Set exercise 1
In the talk on the Royal Commission's report about the Catholic Church, how many individuals alleged abuse within the Church between 1950 and 2010?
Set exercise 2
Carry on the talk about the Royal Commission's findings on the Catholic Church from the point where it stops.

Text segment
----

Francis Sullivan, CEO of the Truth Justice and Healing Council
A talk given at the Concerned Catholics Canberra Goulburn, Thursday 22 March 2018
After five years, 57 case studies, 8,000 private sessions and over 1,300 witnesses the Royal Commission into Institutional Responses to Child Sexual Abuse has delivered a comprehensive and confronting report. It comprises 17 volumes, contains 189 recommendations – many of which relate to the Catholic Church – with 20 specifically dealing with the Catholic Church.
Volume 16, entitled Religious Institutions, is made up of three books, close to 800 pages each – one of these books if entirely focused on the Catholic Church. As it happens, the Commission has revealed that more than 36 percent of all abuse victims involved with the Commission were abused in the Catholic Church. The Commission’s data survey reveals that 4,445 individuals alleged abuse within the Church in the period 1950 to 2010. One thousand eight hundred and eighty priests and religious were accused of abuse over that time. No wonder the Commission paid so much attention to the Church.
What did the Commission find about the incidence and the response of the Church to child sexual abuse? In short – children were abused because they could be abused. These were crimes, not just failures of character, or sinful behaviour as some have suggested. Perpetrating priests and religious brothers targeted, groomed and exploited vulnerable children wherever and whenever it was possible. Let’s make no mistake… they were criminals.
Church leaders and their officials gravely mismanaged cases of abuse. At times they did not believe the victims or even their families. Often, they didn’t inform the police. They concealed information and protected perpetrators.
The Church as an institution acted just like any other institution. It risk-managed and protected itself, including its assets. It deployed rigorous, legal defences and hard ball negotiations. It used its might to prevail over victims, even when they knew that the abuse had occurred. This has become a familiar, and tragic refrain.

----

Dataset extract
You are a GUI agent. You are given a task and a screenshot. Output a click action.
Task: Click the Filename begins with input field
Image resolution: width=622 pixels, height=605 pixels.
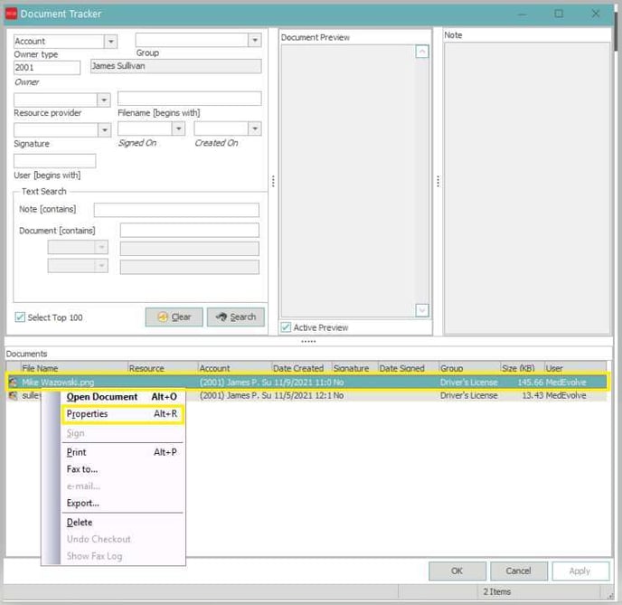click(x=189, y=99)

----

Task output 1
4,445 individuals.

Task output 2
The Commission’s findings come as no surprise, even though they are shocking and a terrible indictment on our religious organisation. Throughout the course of the five years we learnt much, but unfortunately are still left with many questions. This is because most of the case studies involving the Church were about abuse which happened from the 1970s and 1980s. A time when clericalism and the dysfunction of the clericalist culture was stronger than it is today. A time when the power imbalance between clerics and the lay community was still played out in unquestioning compliance because ’father knows best’. A time when the authority of bishops and religious leaders was more strident. A time when secrecy, tribalism and the bulwark mentality of the Church warded off critics and threats alike in a self-serving belief that the Church’s future demanded it.
Many of the key players of those times were not able to give evidence to the Commission. They had died or were too incapacitated. So we were left to surmise, and in the end wonder, why leaders and others acted the way they did. That said, we do have a pretty good handle on the culture in which these administrators operated.
Our Council laid out a comprehensive submission to the Commission along these lines. Much of what we outlined was taken up by the Commission in its description of the factors that led to the abysmal institutional response by the Church to incidents of abuse including:
…structure and governance issues,
…Canon law, and
…celibacy, to name just a few
And let’s remember, all sexual abuse is an abuse of power. So too is its cover up. The leadership of an organisation, including our own, shapes the assumptions, values, beliefs and norms of its culture. This in turn influences how individuals behave, particularly with vulnerable people, and it sets a standard of what is, or isn’t, acceptable. The stark findings of the Commission paint the picture of an arrogant and hypocritical Church. Too often the safety and welfare of children were not the number one priority. It is hard not to conclude that the dignity and worth of an abused child or even that of children at risk was far less important than the reputation of a priest or brother.
The Commission made many recommendations that relate to the future administration and child protection policies of all institutions. Interestingly, they did not find any significant problems with how Catholic Church schools, welfare or other social services operate today. There were no adverse findings against how these organisations deal with abuse allegations, complaints or how they educate staff in prevention and protection measures. In fact, the Commission made the point that the Church leadership could learn from the way these services are run. This is a direct result of the effort that the Church has gone to over the past 20 years to get its act together on the welfare and protection of children.
The Commission made much of the decision-making and accountabilities that functioned in the Church throughout the period it examined. It maintains that a lot of that dysfunction still exists today in the Church. As a consequence, the Commission has called on Church leaders to instigate a major review of diocesan structures and governance.
This is important.
As a Church we need governance that best reflects the pastoral needs of our community. The track record of leaders throughout the abuse scandal fell well short of best practice governance. In so many ways leaders failed to respond as pastors to those who were abused.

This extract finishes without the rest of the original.